- **WHAT TO WORK ON**:
Report only the number of lines in the records that contain the word "screenshot".

- **GIVEN RECORDS**:

--------------------------------

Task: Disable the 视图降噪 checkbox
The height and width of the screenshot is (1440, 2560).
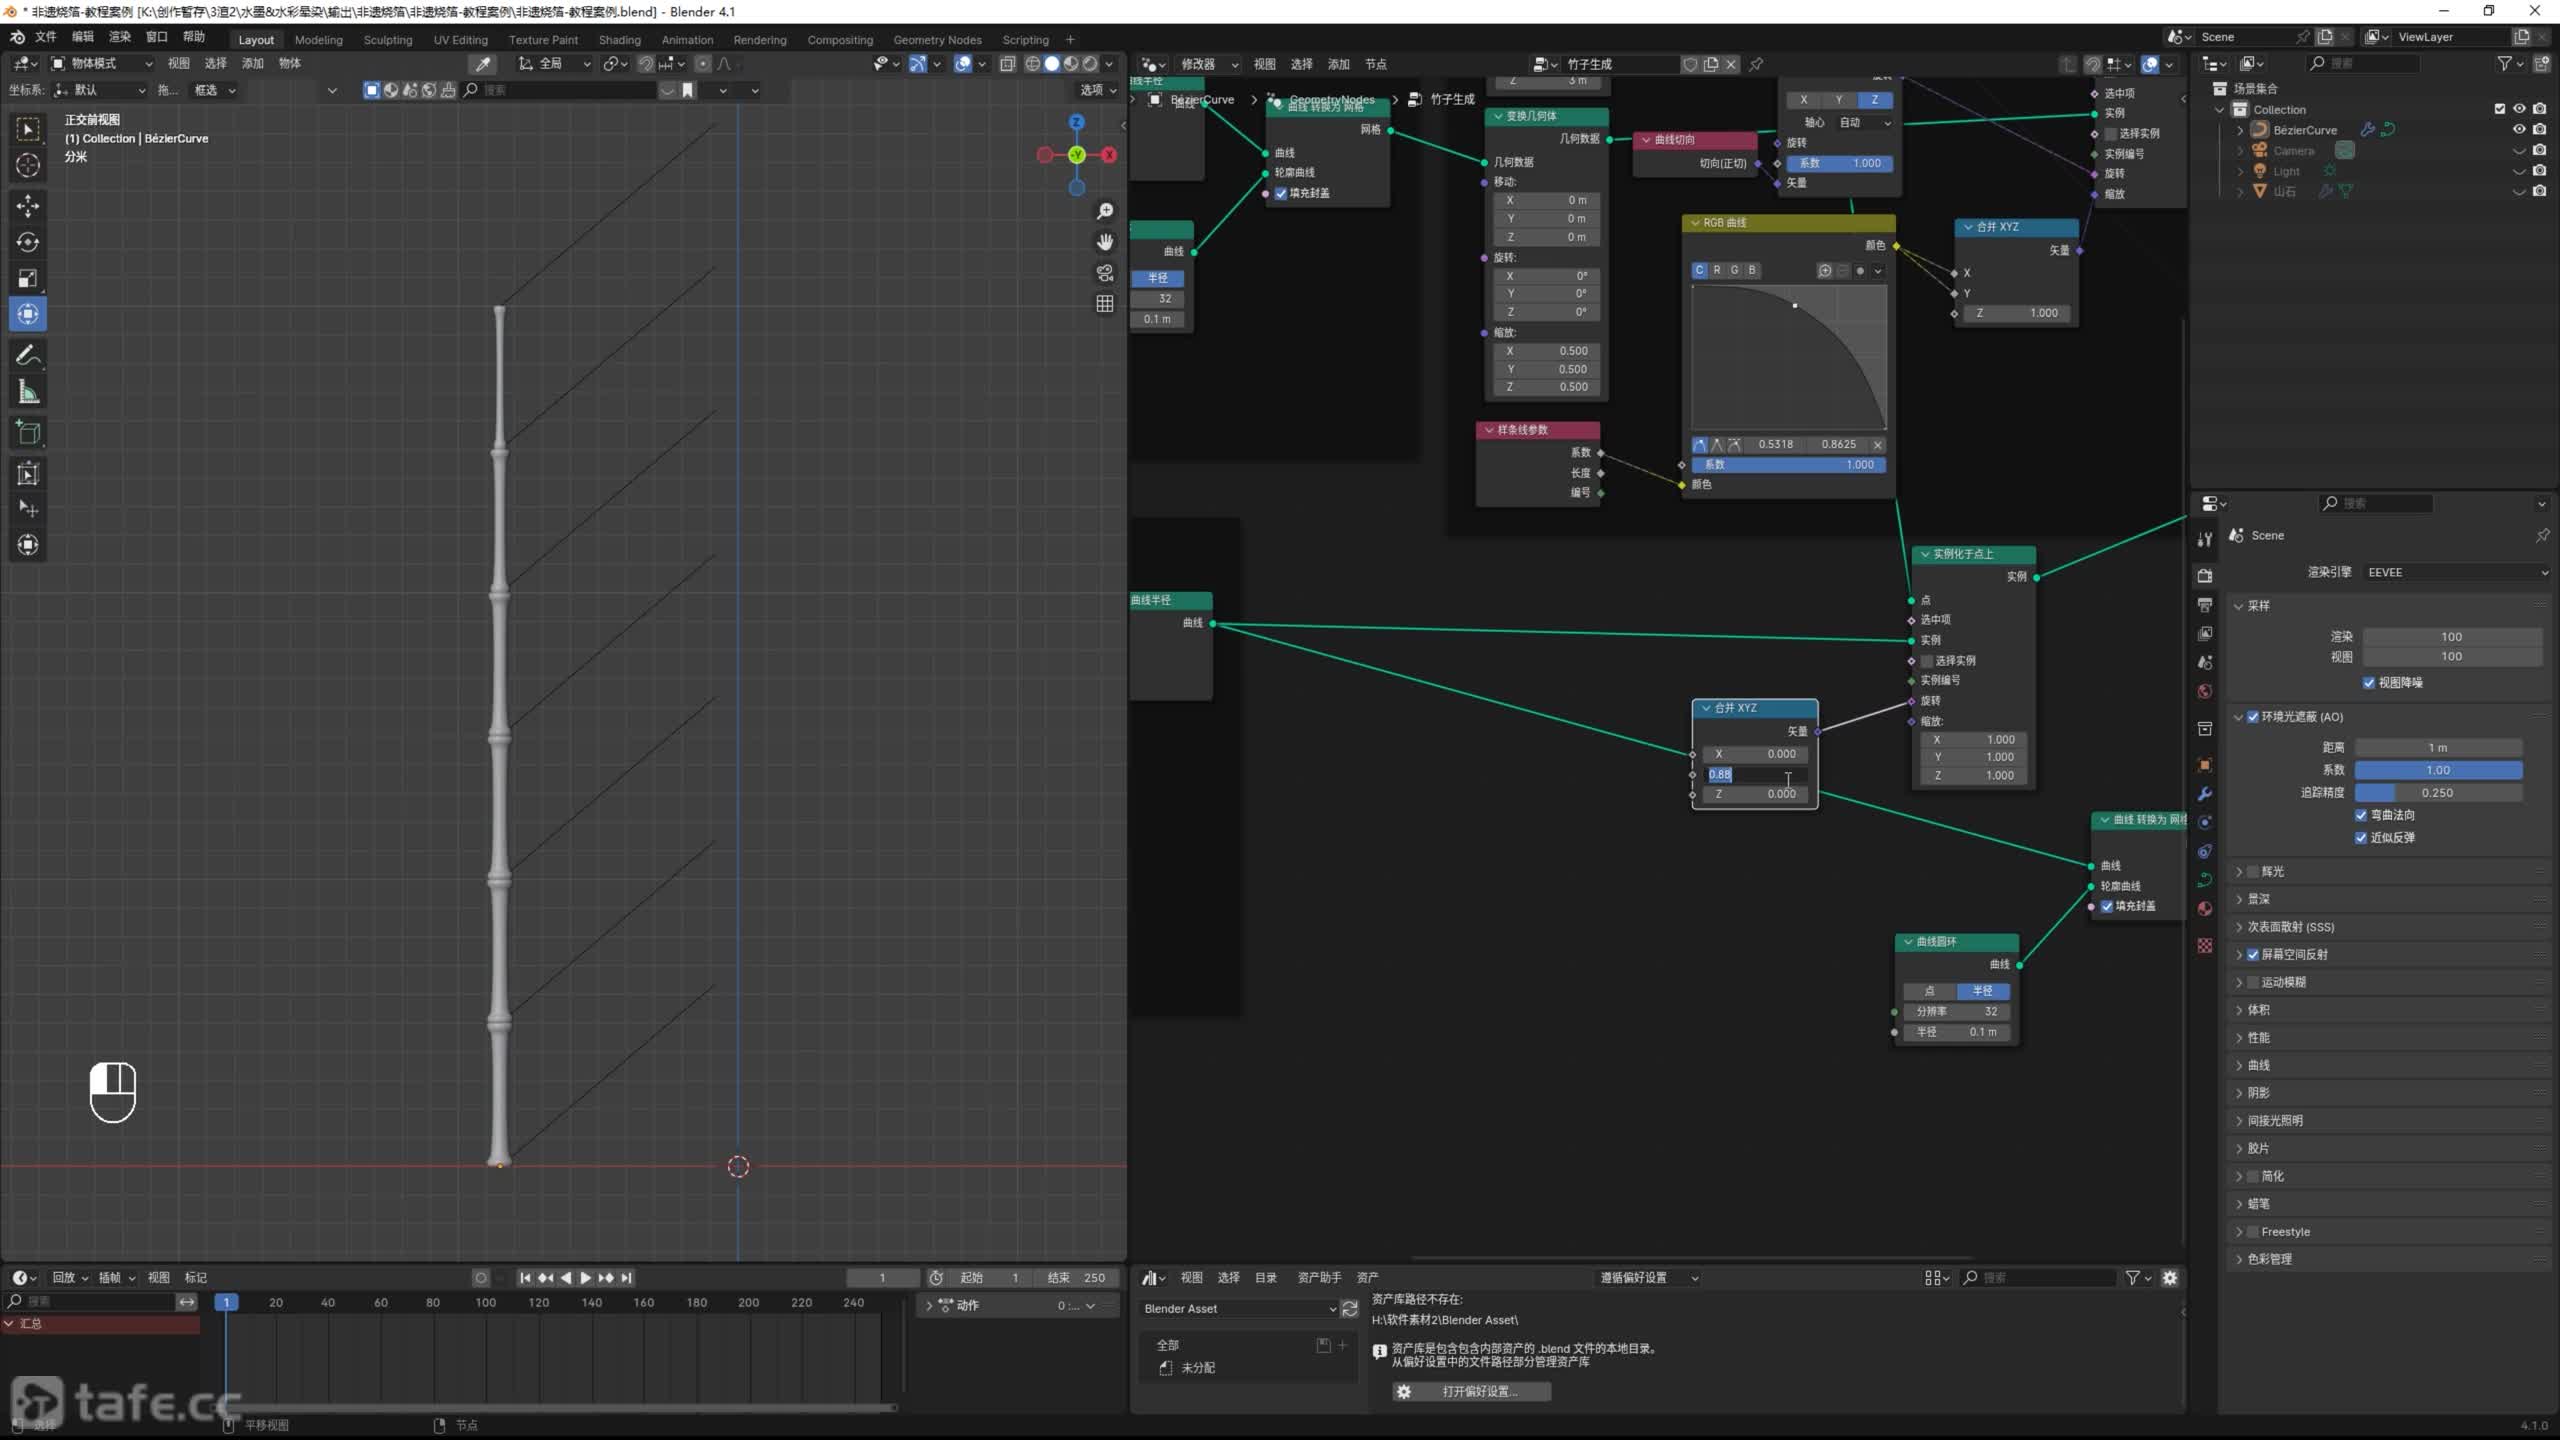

--------------------------------

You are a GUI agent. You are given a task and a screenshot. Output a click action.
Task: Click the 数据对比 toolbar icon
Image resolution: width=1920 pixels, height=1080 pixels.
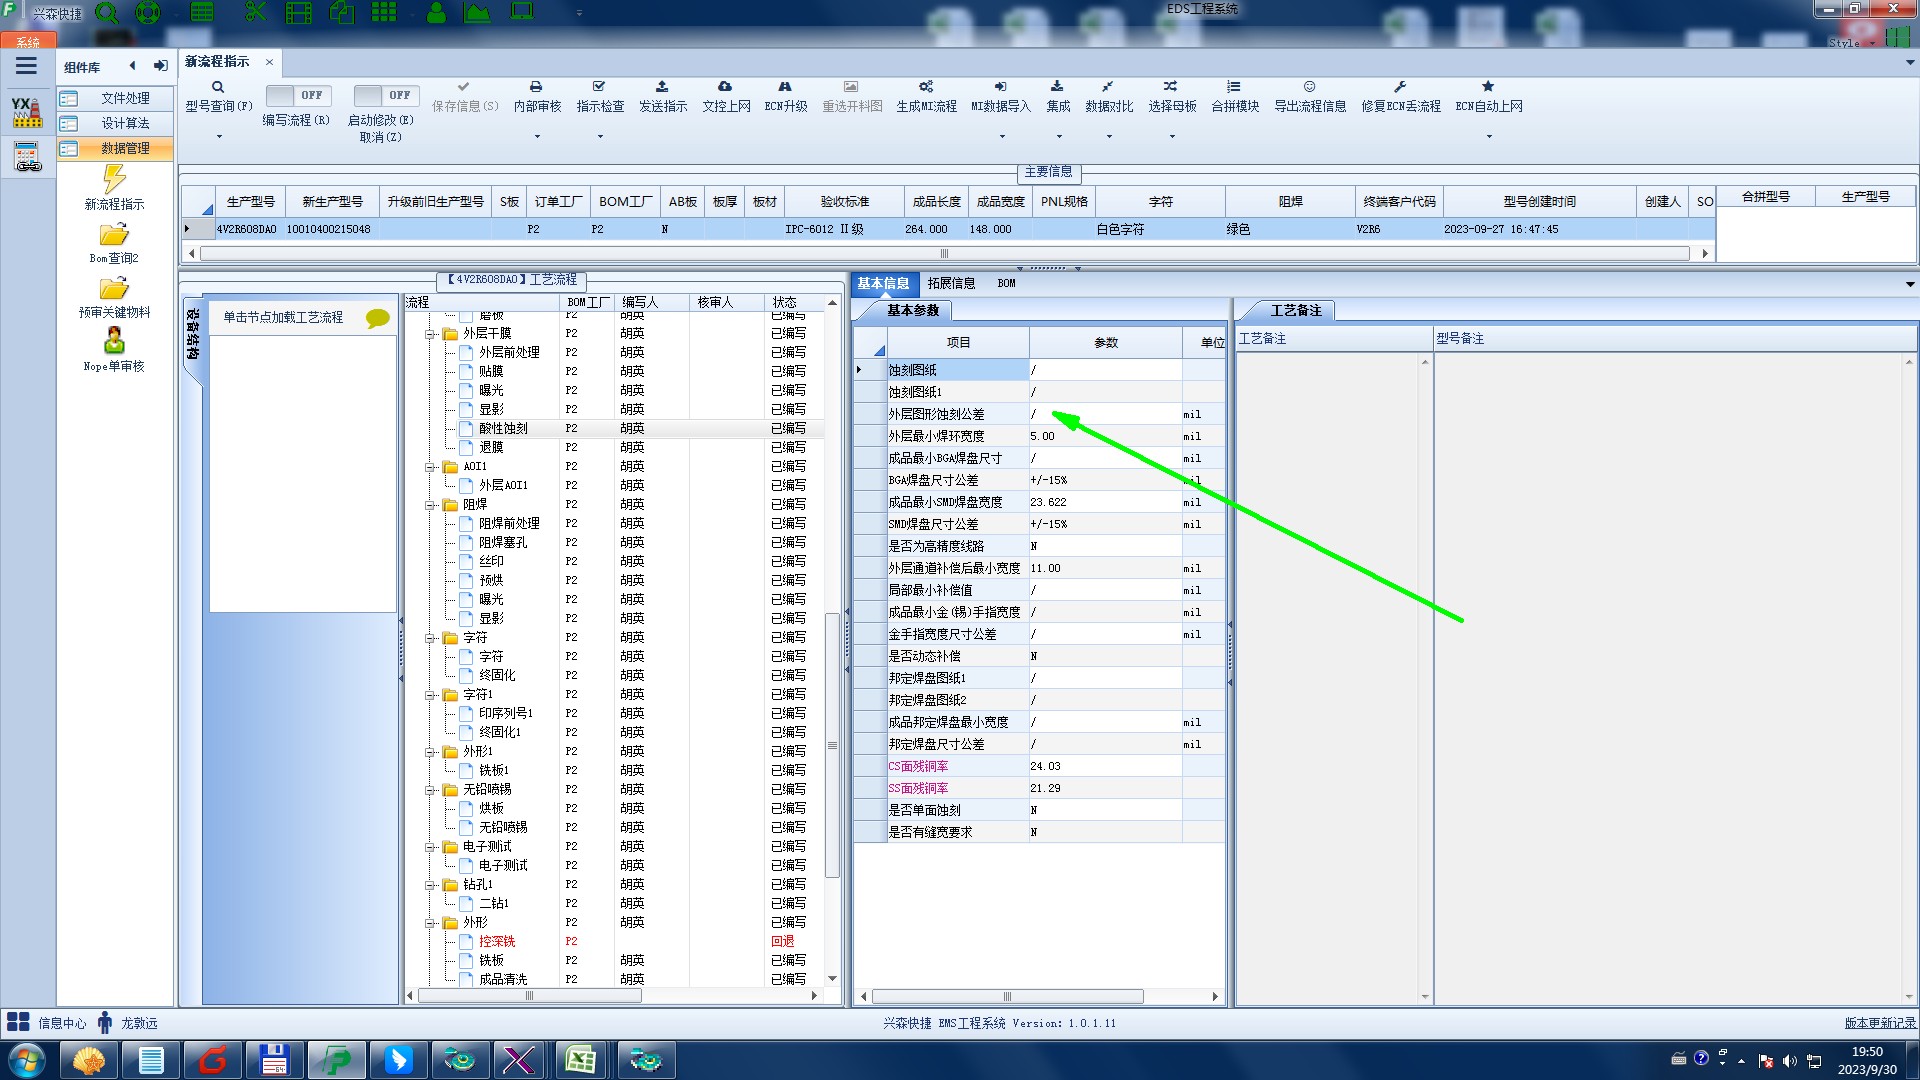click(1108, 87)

--------------------------------

- **OUTPUT**:
2